Billy Peterson receives RIAA Award
Billy Peterson received his long due official recognition for his contribution on Bob Dylan´s most successful album “Blood on the Tracks”. The RIAA Award has been handed over to Billy Peterson on his birthday celebration last week.
You may ask yourself why Billy Peterson, such as all the other musicians from the Minneapolis crew, were not credited on the original album artwork? There is an easy explanation: Bob Dylan wasn´t totally satisfied with the recordings produced in New York and therefore decided to rerecord half of the tracks again, this time with musicians from Minneapolis, among them Billy Peterson. Five of the rerecorded tracks ended up on the album, but as the story goes the record label had already printed a half million of record sleeves and they didn´t want to destroy those sleeves that incorrectly only credited the New York crew. A mistake that unfortunately even carried on on subsequent releases.
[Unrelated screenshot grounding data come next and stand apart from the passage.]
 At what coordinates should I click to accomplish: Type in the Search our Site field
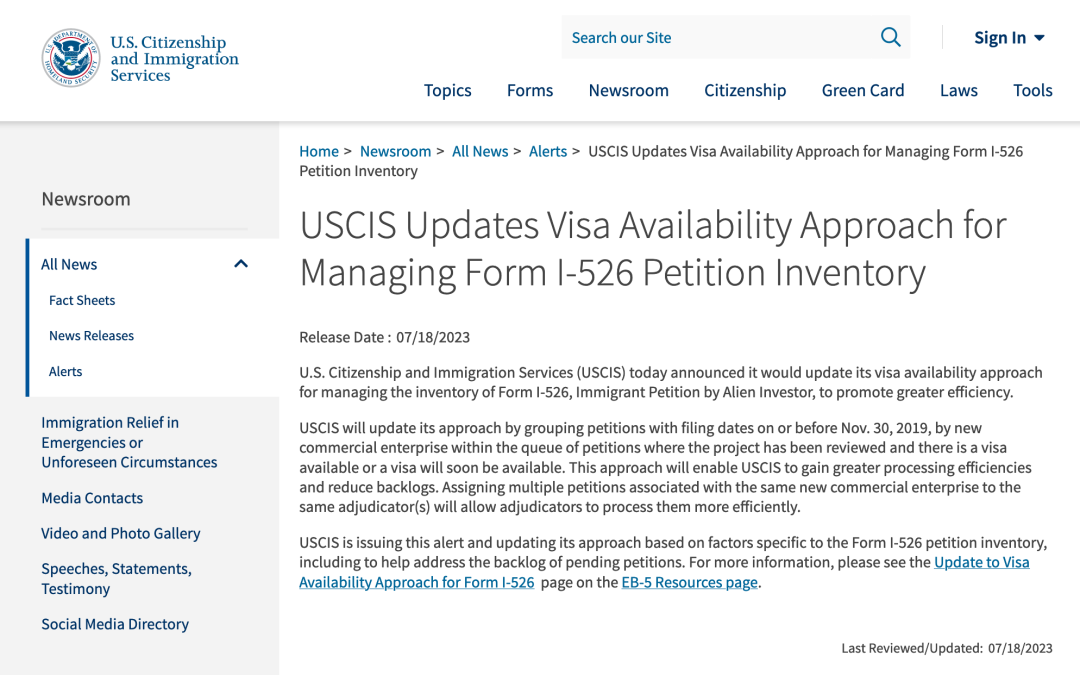point(715,38)
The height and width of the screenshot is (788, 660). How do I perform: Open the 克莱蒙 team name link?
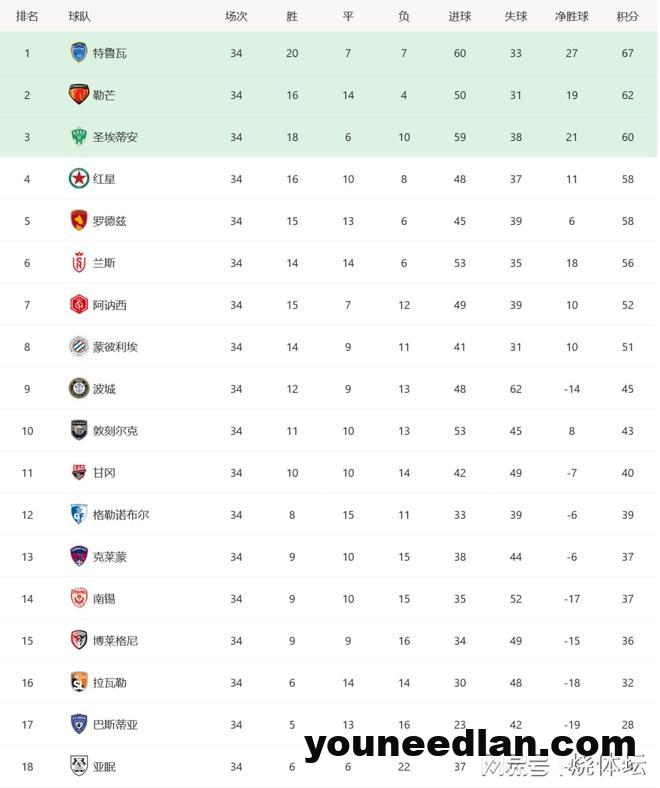[109, 557]
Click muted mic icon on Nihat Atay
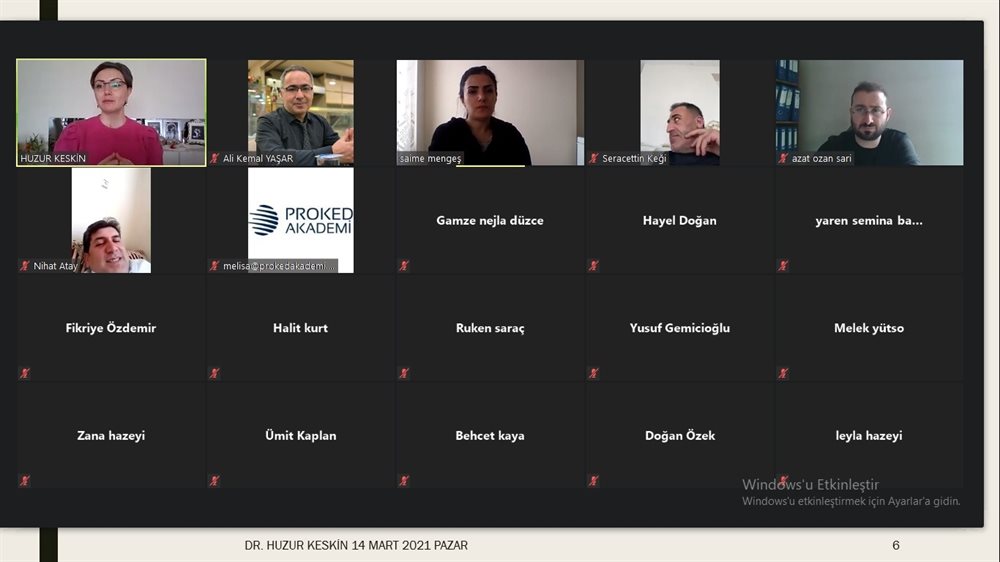This screenshot has width=1000, height=562. click(25, 266)
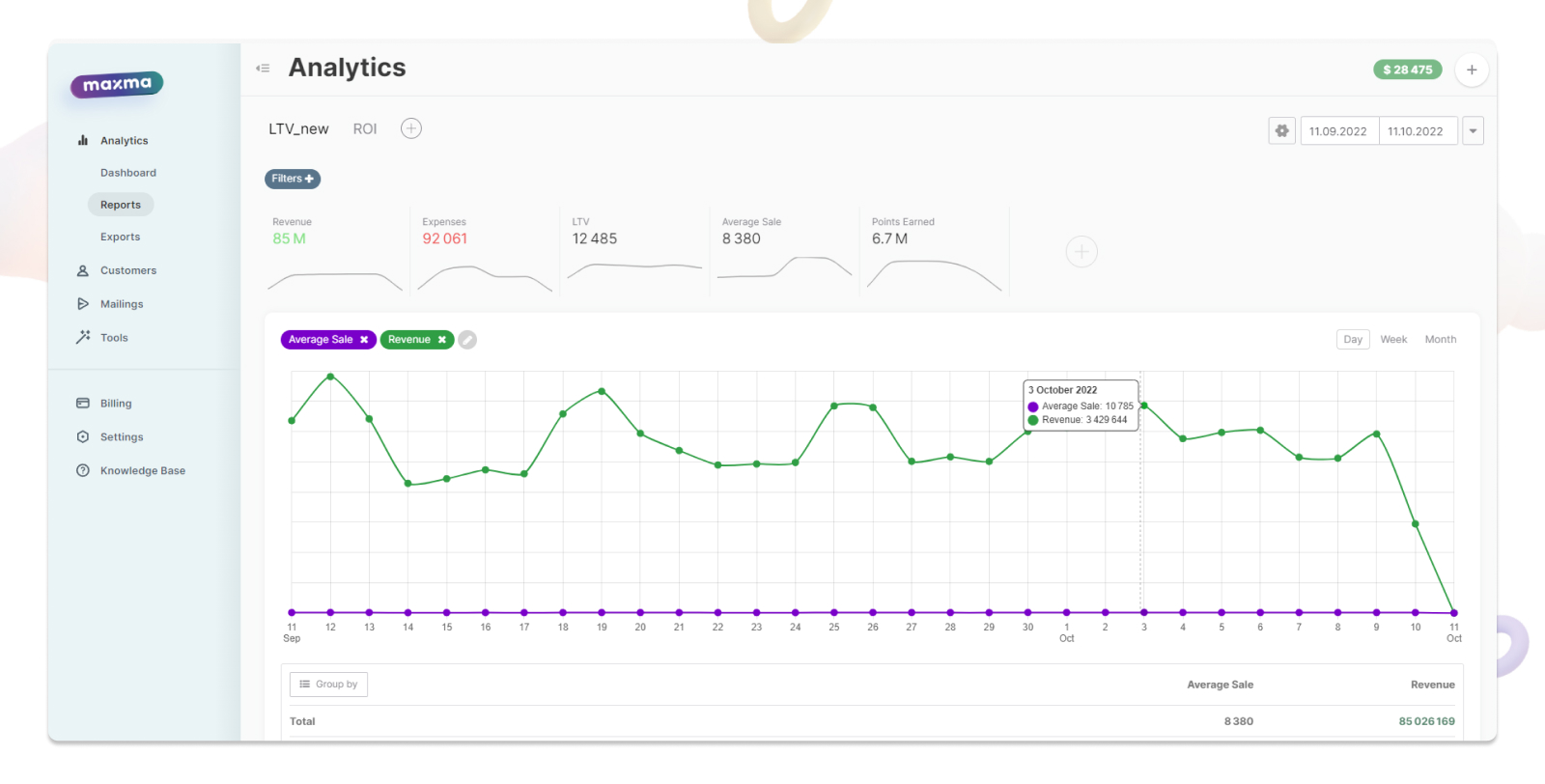Viewport: 1545px width, 784px height.
Task: Click the pencil edit icon next to Revenue chip
Action: point(467,340)
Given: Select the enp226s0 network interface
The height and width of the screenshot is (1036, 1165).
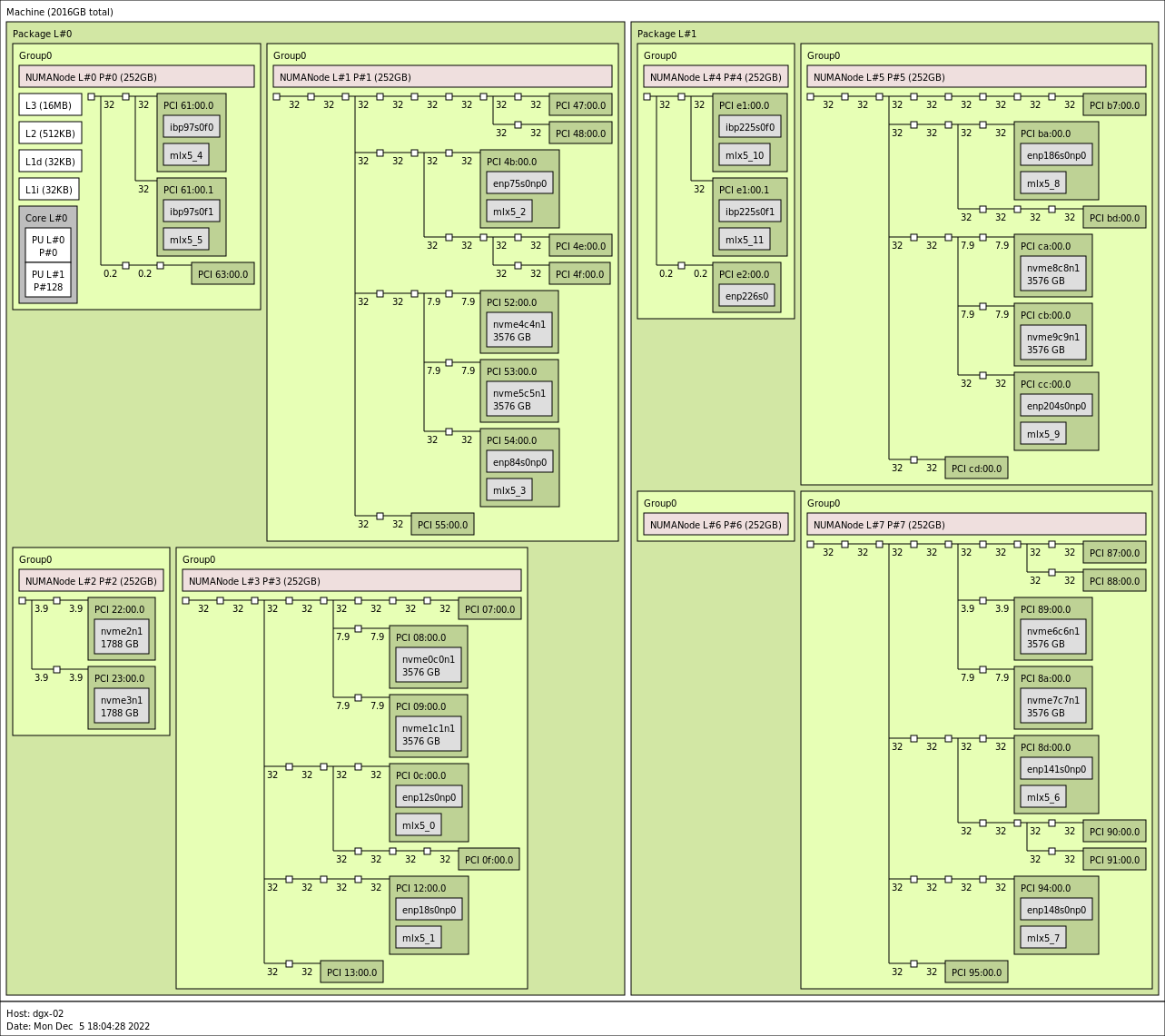Looking at the screenshot, I should [x=745, y=294].
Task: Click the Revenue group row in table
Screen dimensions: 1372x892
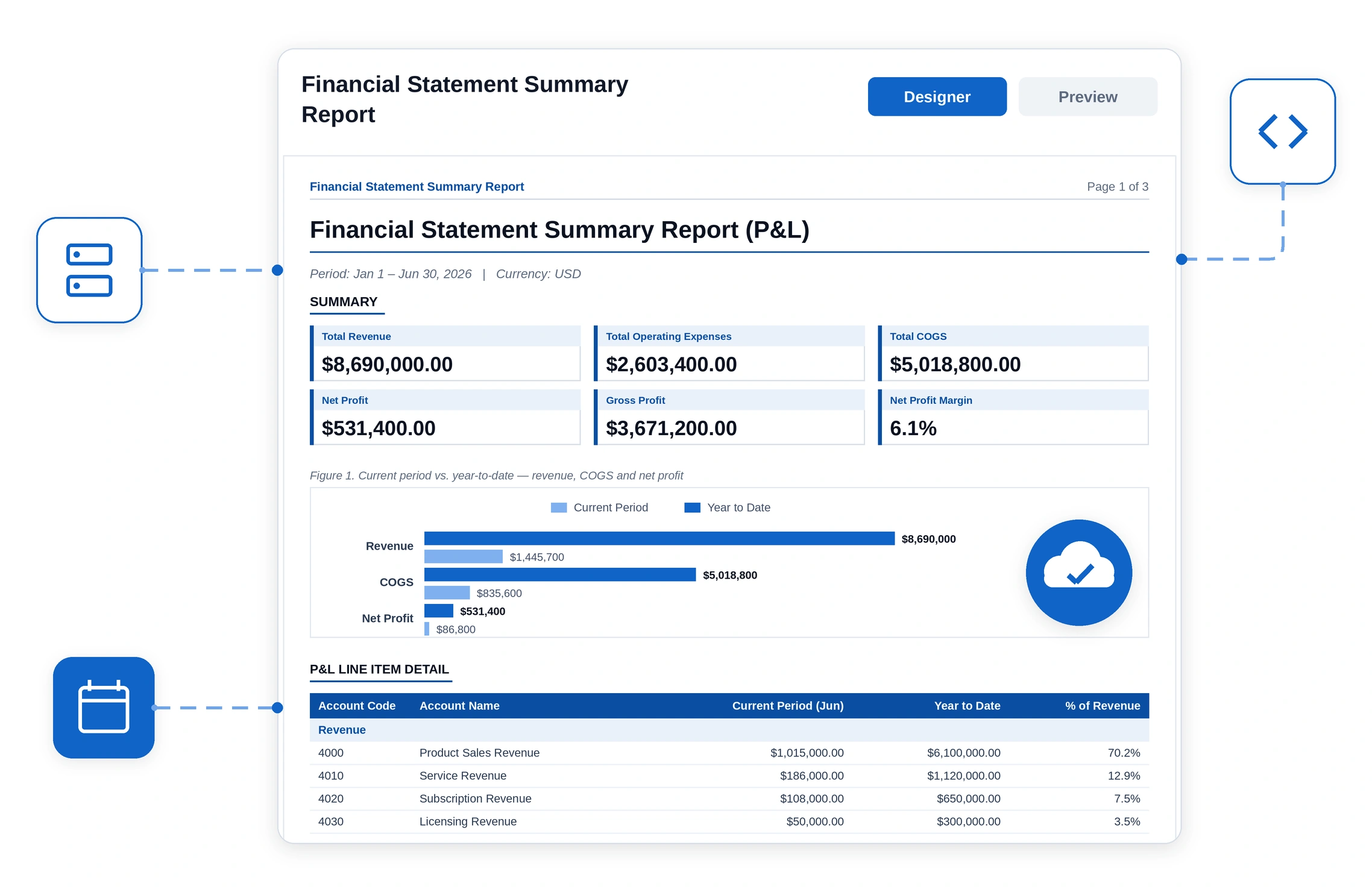Action: click(x=729, y=730)
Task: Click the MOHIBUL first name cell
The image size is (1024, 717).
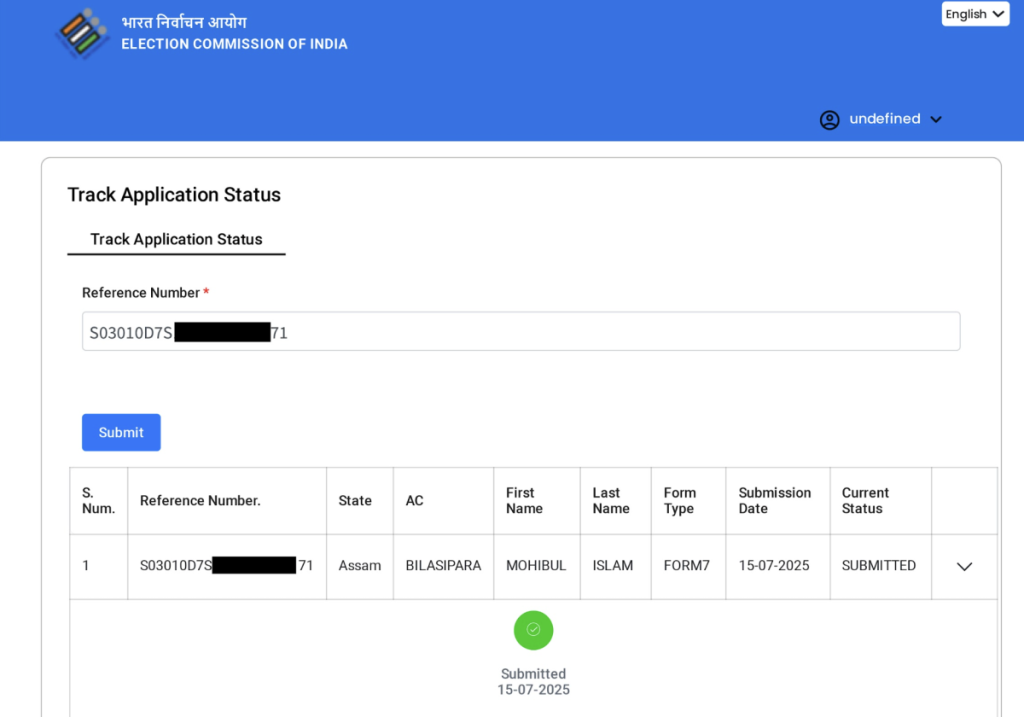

“Blood on the Tracks” is Bob Dylan´s most critically acclaimed and biggest-selling album released by Columbia Records in January 1975. In 2003, magazine “Rolling Stone” ranked the album at number 16, on its list of the “500 greatest albums of all time”, in 2004, it was placed at number 5 on “Pitchfork Media’s” list of the “Top 100 albums of the 70s”, and in 2015, it was inducted into GRAMMY Hall of Fame due to its significance for musical, social, and cultural history. The album remains one of Dylan's all-time best-selling studio releases, with a double-platinum US certification by the Recording Industry Association of America (RIAA).